Старик поднял руки, словно взывая к высшей справедливости.
— Как они посмели осудить вас: ведь вы воплощенное правосудие, воплощенная справедливость, вы образ самого Бога на земле; но чего же они хотят?
— Они хотят добра; во всяком случае, они так думают. Так вот, теперь мне приходится покидать Францию. Но я боюсь, как бы меня не схватили на границе, поэтому я подумал о вас, Ганс Риверс.
— Прекрасно, господин Жак.
— Я подумал: у Ганса Риверса есть ферма на Мозеле, которую ему сдал в аренду мой отец, она находится в двух километрах от границы. Он, верно, ходит на охоту.
— Сам я уже не хожу, но мои сыновья Бернар и Тибо ходят.
— Это все равно; у них есть лодка?
— Да, — ответил Тибо, — у нас замечательная лодка, я исправно ее конопачу.
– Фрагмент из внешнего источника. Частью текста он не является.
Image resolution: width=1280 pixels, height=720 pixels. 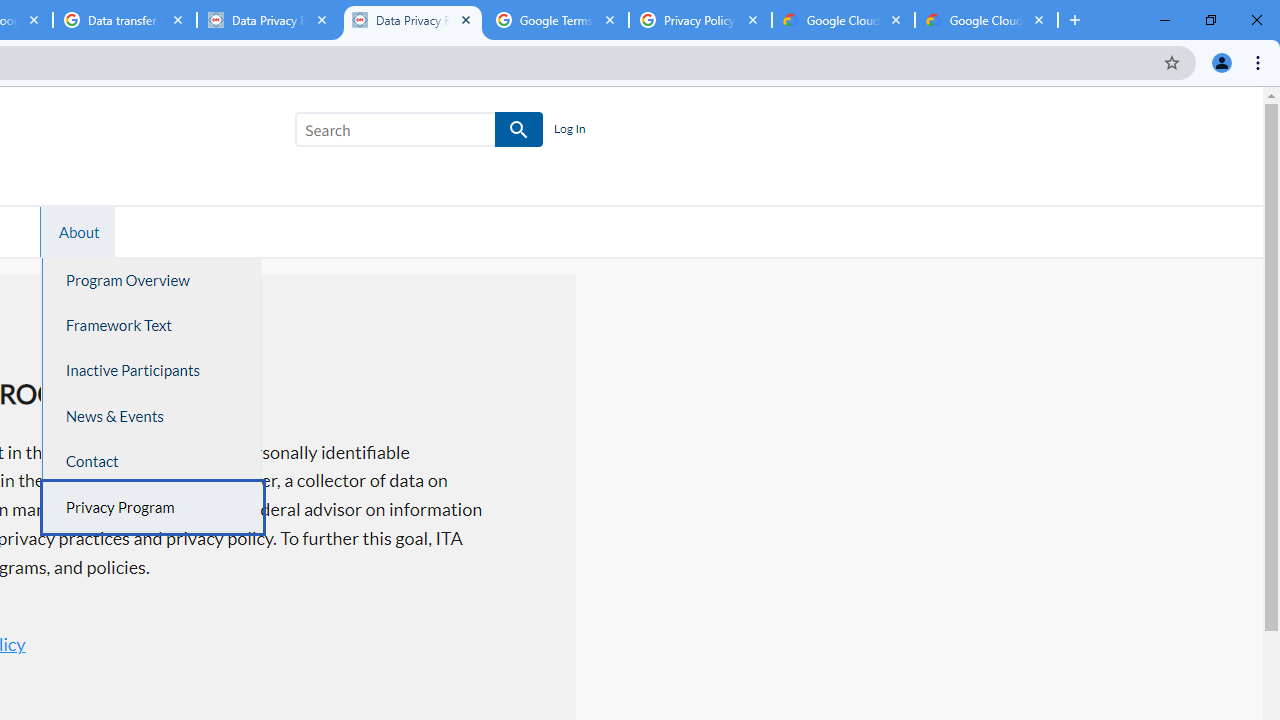 I want to click on 'Google Cloud Privacy Notice', so click(x=843, y=20).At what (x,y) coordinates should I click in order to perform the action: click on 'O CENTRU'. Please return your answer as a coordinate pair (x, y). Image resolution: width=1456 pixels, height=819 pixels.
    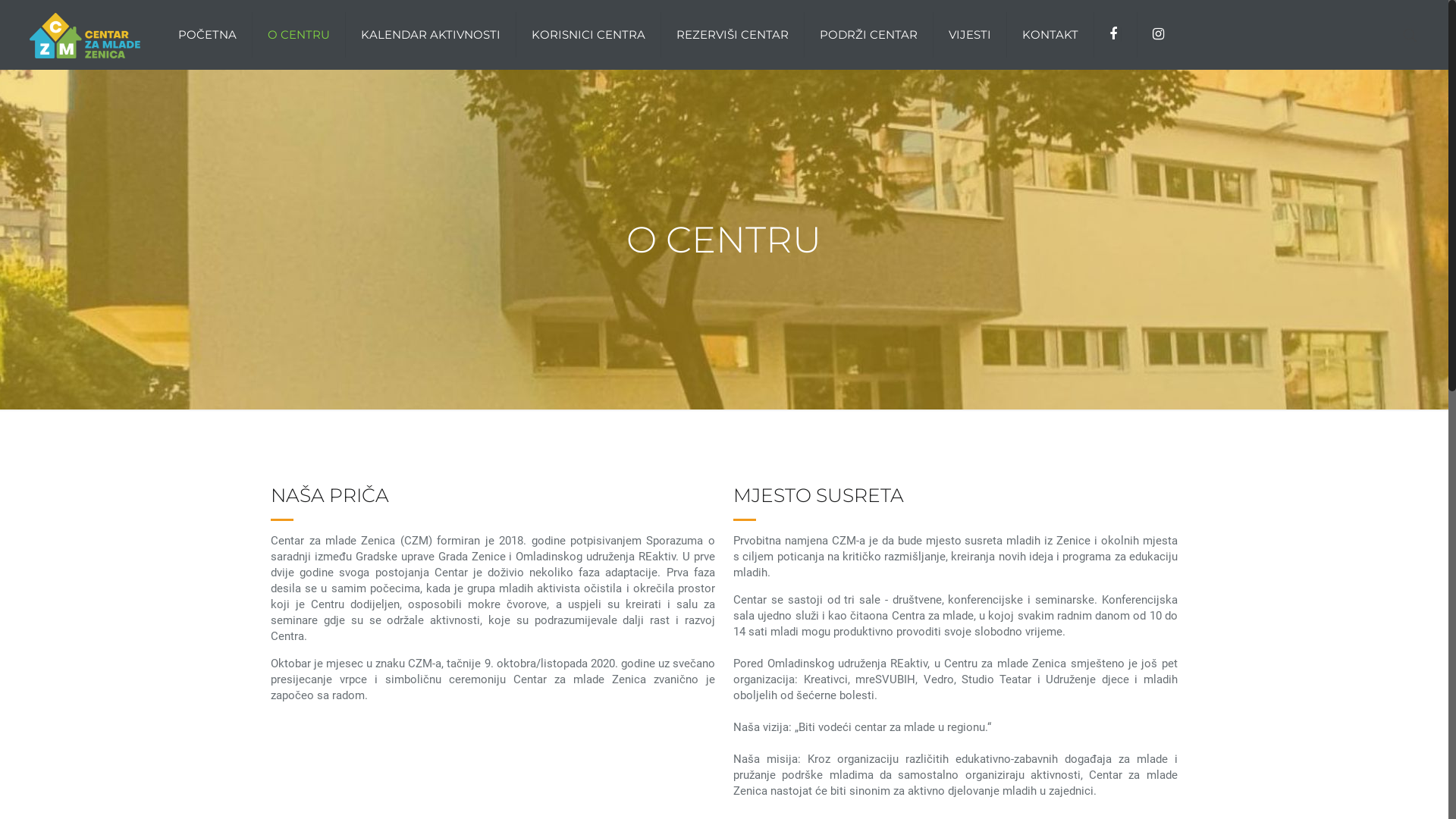
    Looking at the image, I should click on (299, 34). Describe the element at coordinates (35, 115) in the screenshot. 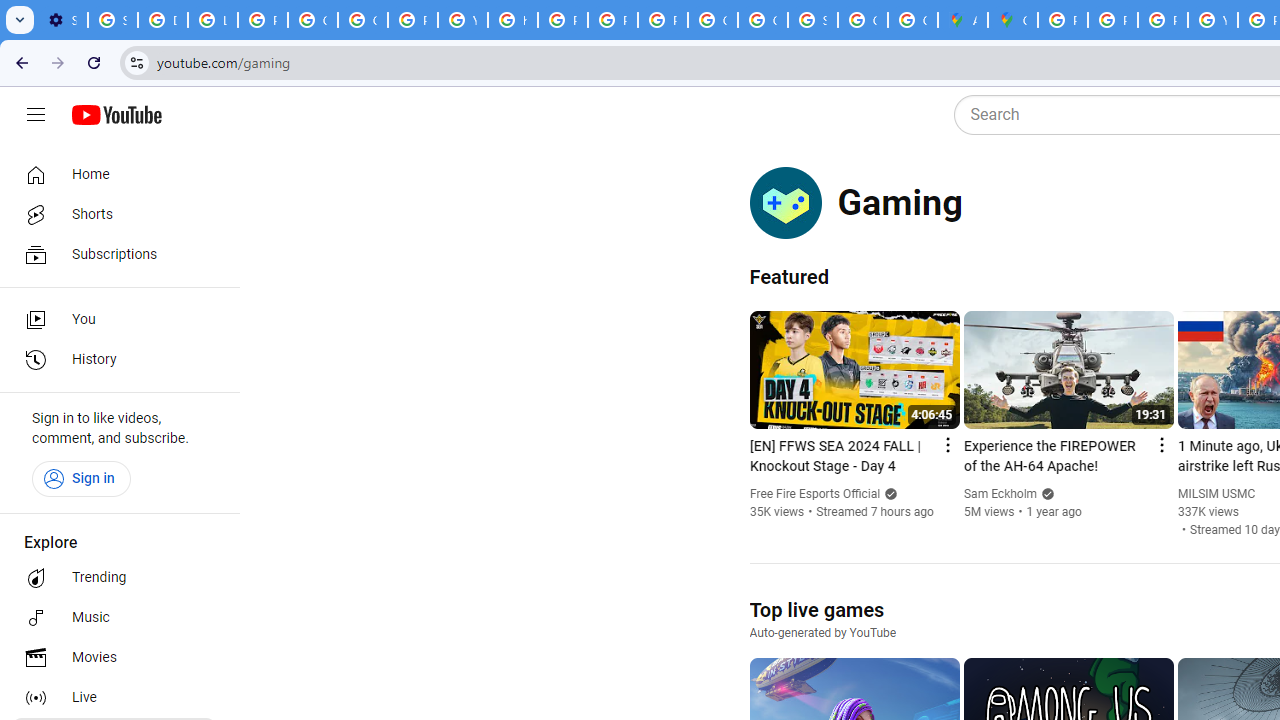

I see `'Guide'` at that location.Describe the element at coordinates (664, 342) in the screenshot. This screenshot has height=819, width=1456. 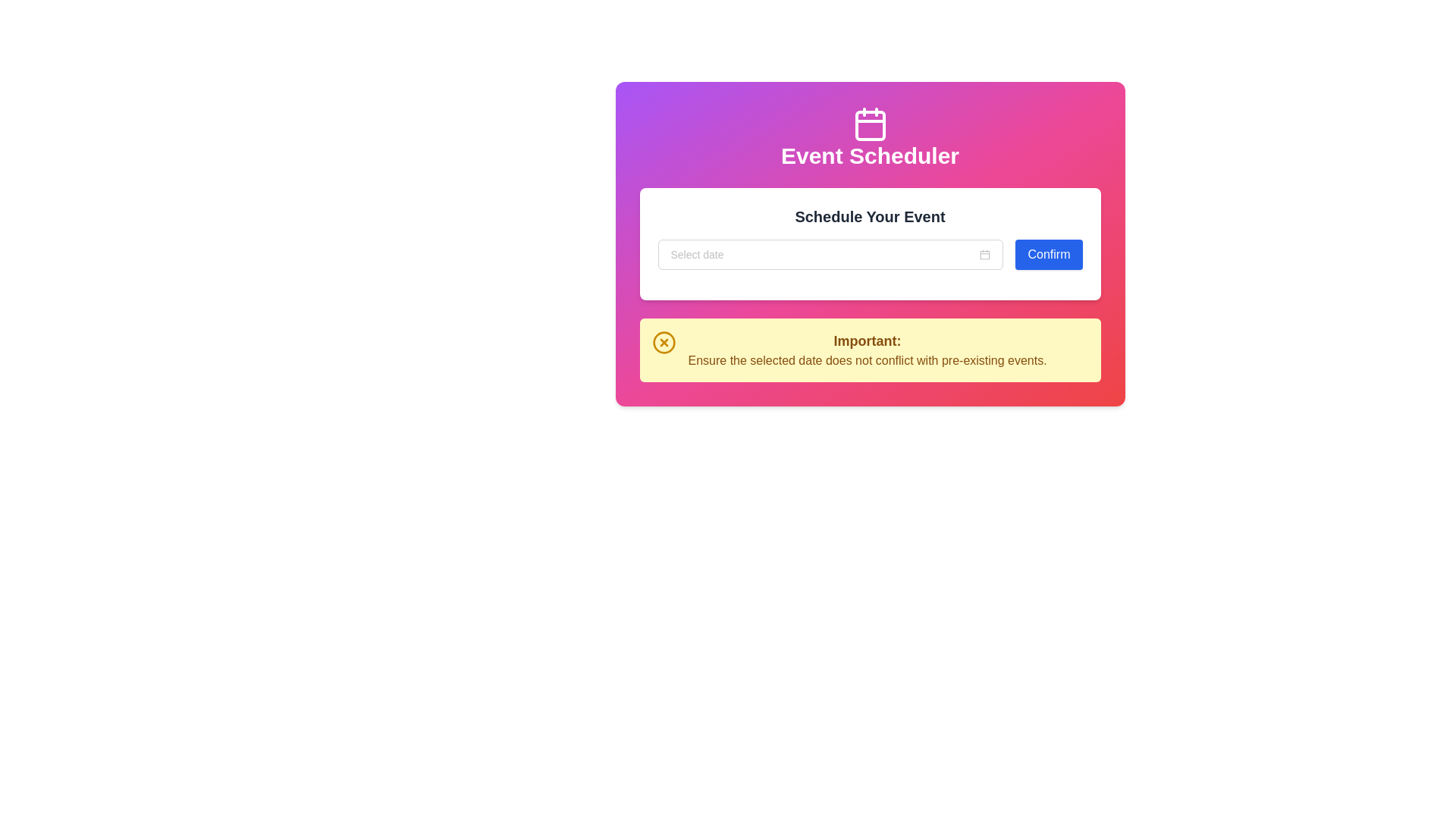
I see `the warning icon, which is a circle located to the left of the warning text 'Ensure the selected date does not conflict with pre-existing events.'` at that location. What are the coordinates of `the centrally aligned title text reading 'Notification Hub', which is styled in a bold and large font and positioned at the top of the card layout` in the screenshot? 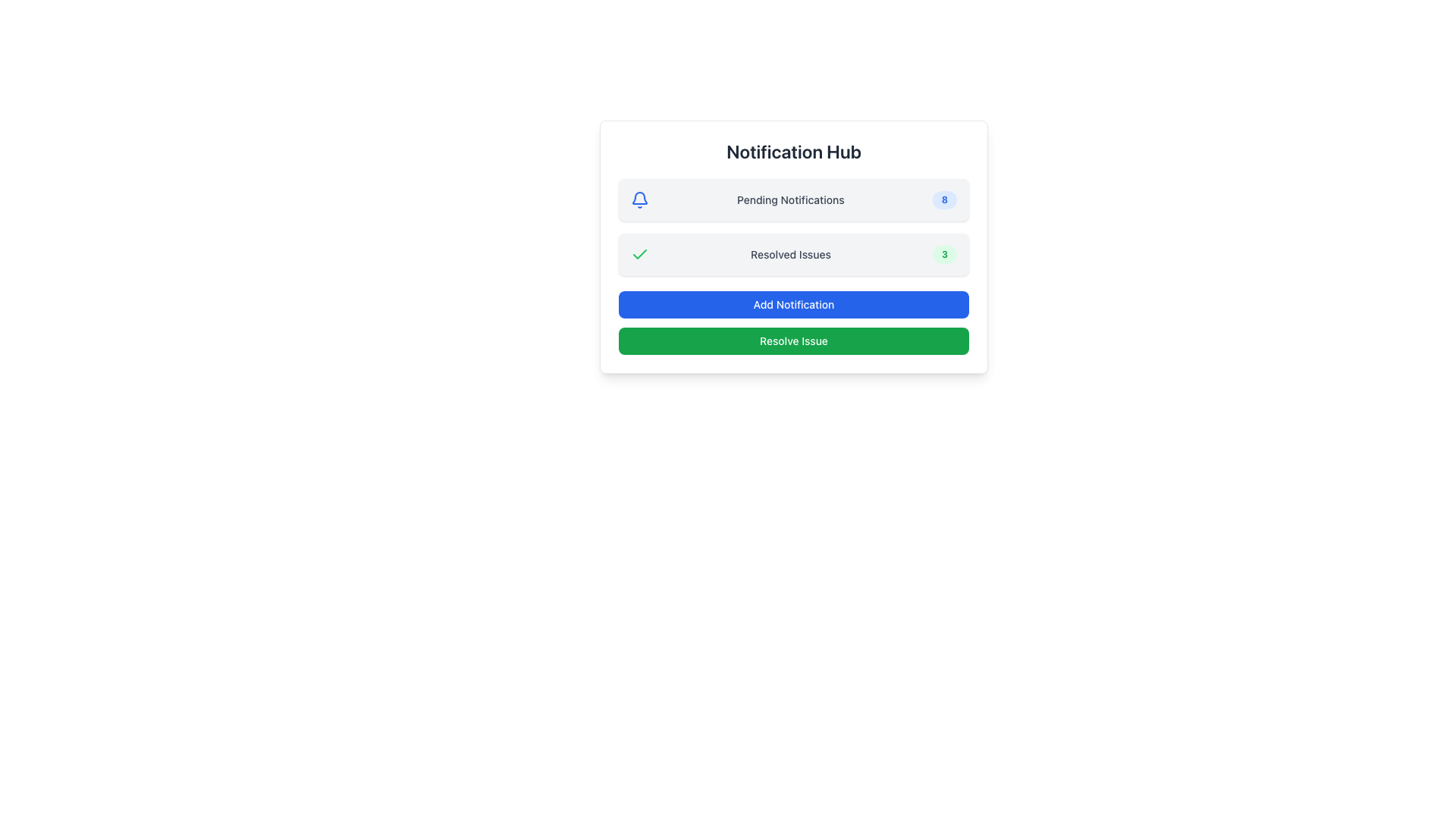 It's located at (792, 152). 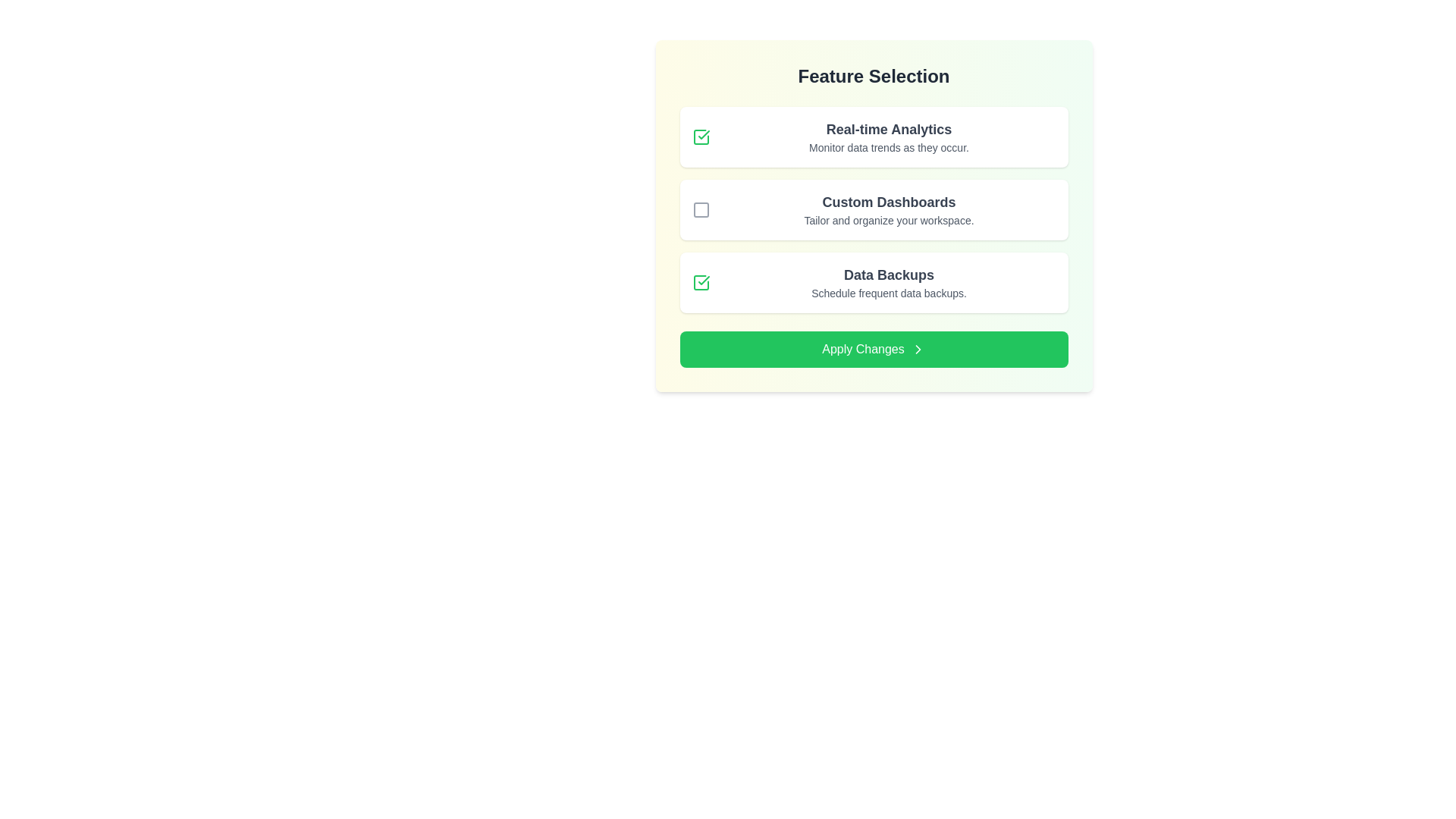 I want to click on the interactive checkbox next to the 'Custom Dashboards' option in the 'Feature Selection' list, so click(x=700, y=210).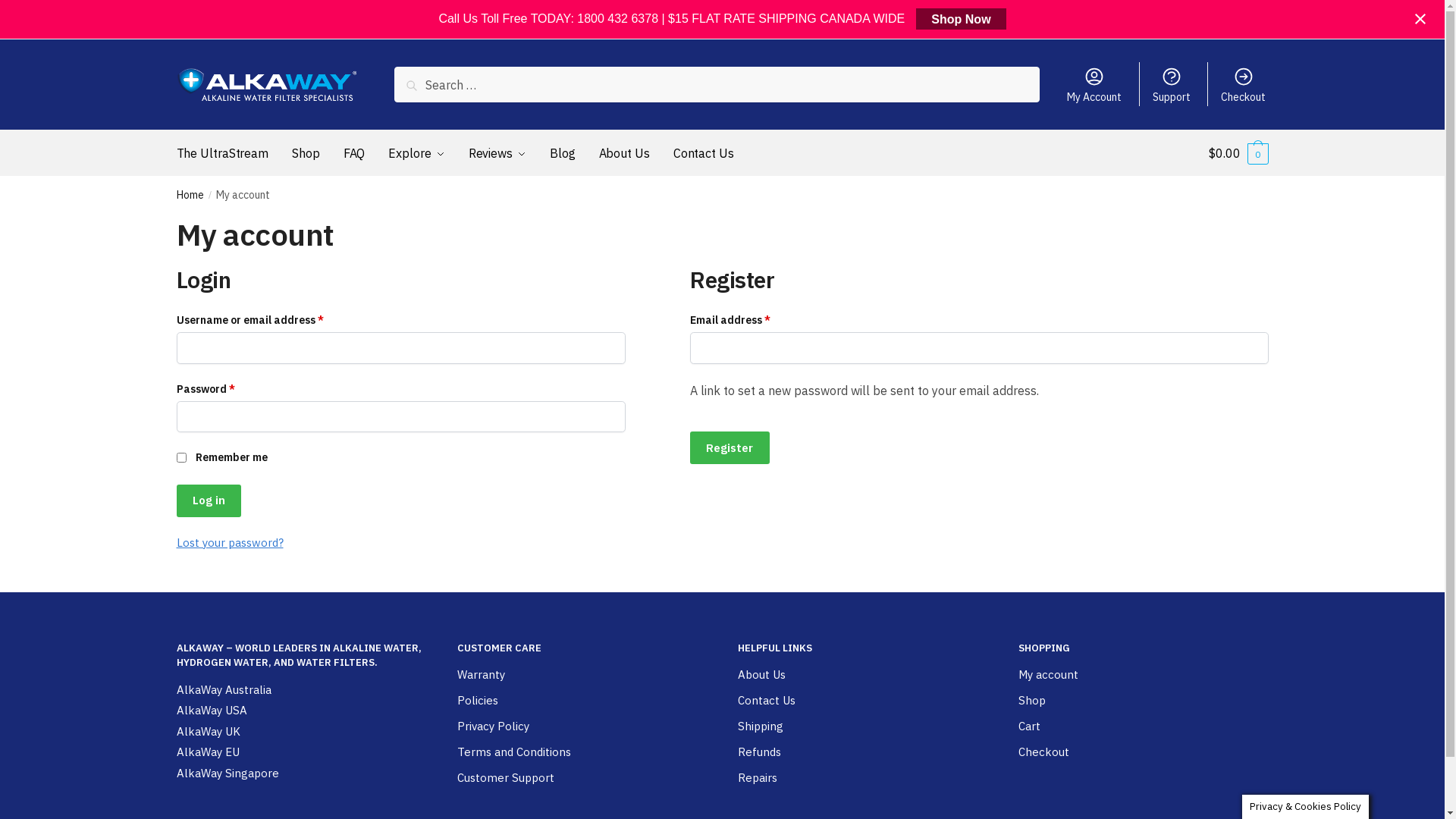  I want to click on 'AlkaWay USA', so click(210, 711).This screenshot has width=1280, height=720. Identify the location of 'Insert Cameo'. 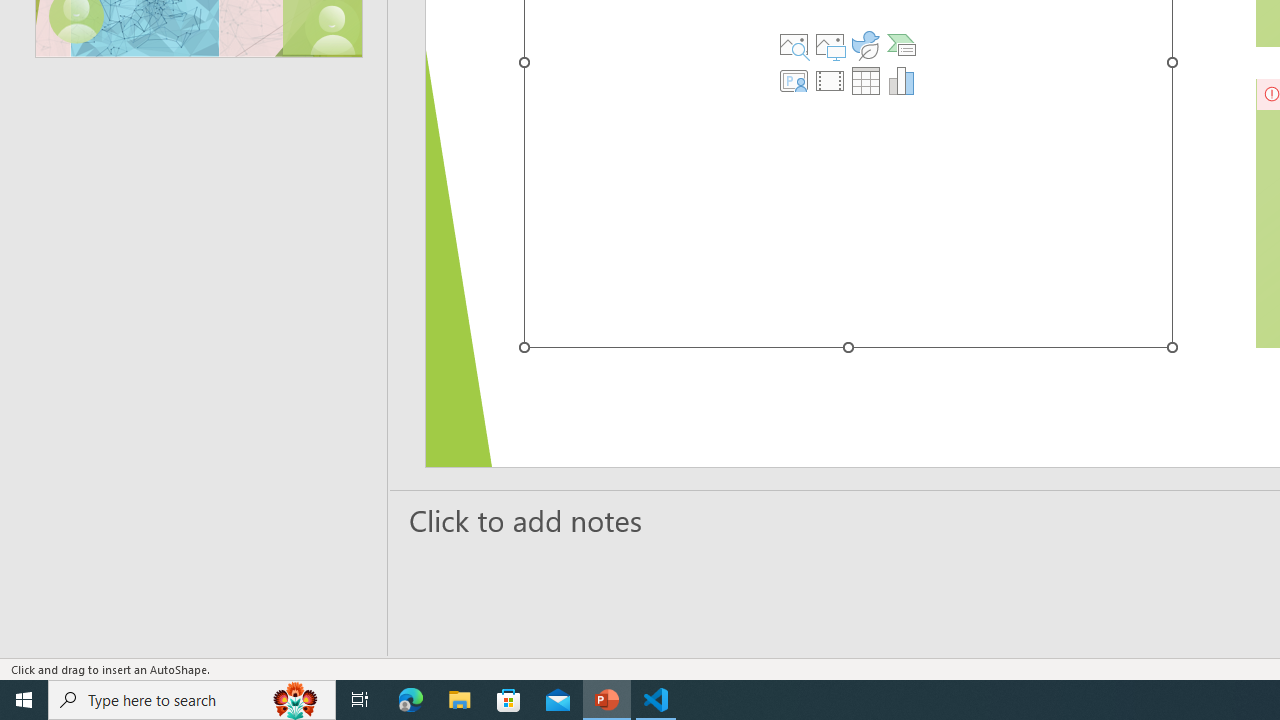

Вы сами увидите, господин Жак.
— Ладно, мы сядем в лодку, будто собираемся пострелять уток. На реке охота открыта круглый год. А потом нас как бы случайно отнесет течением до самого Трира, и, как только мы там окажемся, я спасен: ведь Трир за пределами Франции.
— Только прикажите, господин Жак, хоть сию минуту, — сказал Ганс.
— Погодите, мой друг, — ответил Жак Мере. — Успеется, мы отправимся завтра утром. Иначе вы подумаете, что я побоялся провести ночь под вашим кровом.
Наутро, с рассветом, три человека в охотничьих куртках отвязали лодку, прикрепленную цепью к стволу ивы в бухточке на Мозеле, и сели в нее. С ними были две охотничьи собаки.
Двое охотников сели на весла, третий — у руля, в нужный момент он подал им знак, что пора перестать грести.
— Она и так будет плыть довольно быстро, — сказал он с грустной улыбкой.
Эти трое мужчин были сыновья Ганса Риверса и Жак Мере.